Requirement: Take the entries below and print, exactly, the stretch from the line containing "Email us today!" through the line containing "Previous (98, 275)", both included.

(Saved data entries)
_ _ _
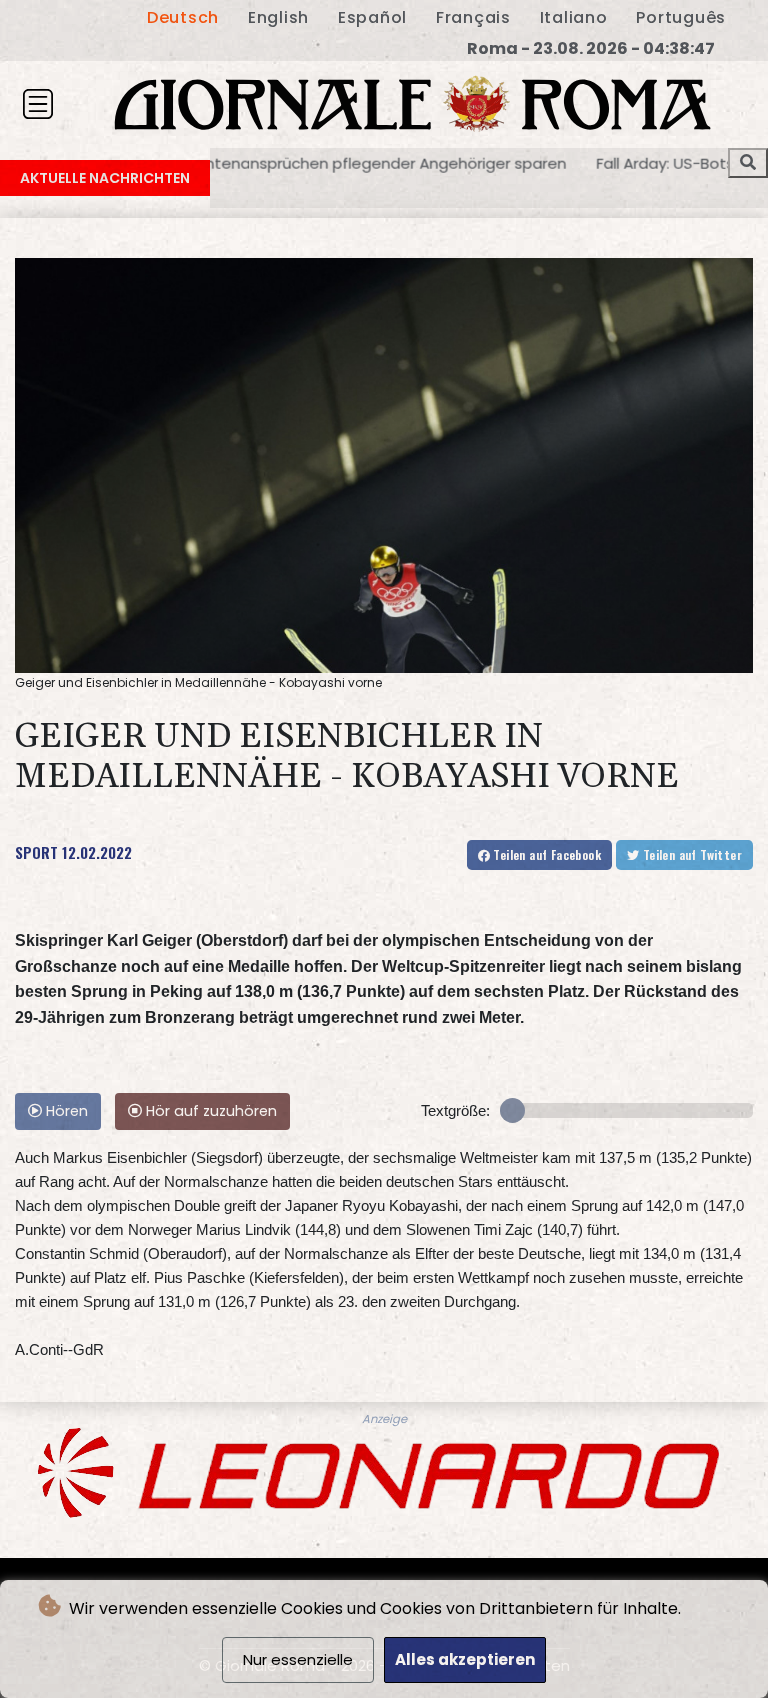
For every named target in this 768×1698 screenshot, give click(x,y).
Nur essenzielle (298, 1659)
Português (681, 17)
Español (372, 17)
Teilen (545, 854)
_ _ _
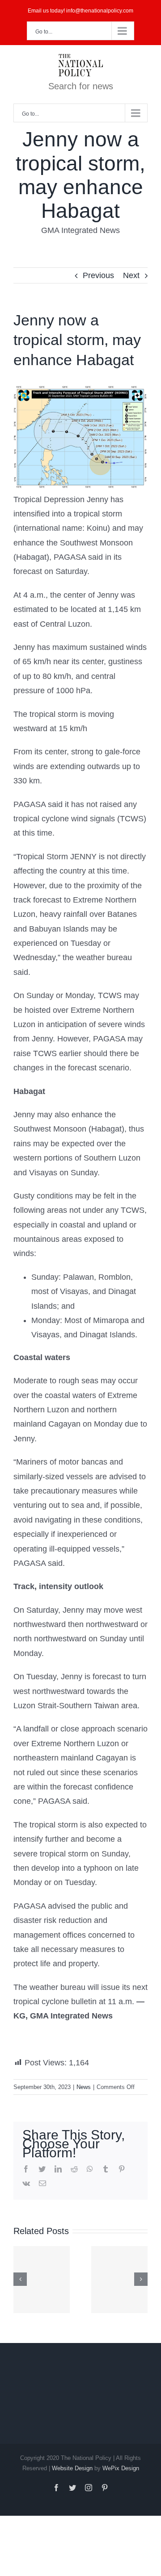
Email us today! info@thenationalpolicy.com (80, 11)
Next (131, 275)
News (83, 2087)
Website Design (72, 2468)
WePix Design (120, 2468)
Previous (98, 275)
_ _ _
Answer space:
Email us today! info@thenationalpolicy.com (80, 11)
Next (131, 275)
News (83, 2087)
Website Design (72, 2468)
WePix Design (120, 2468)
Previous (98, 275)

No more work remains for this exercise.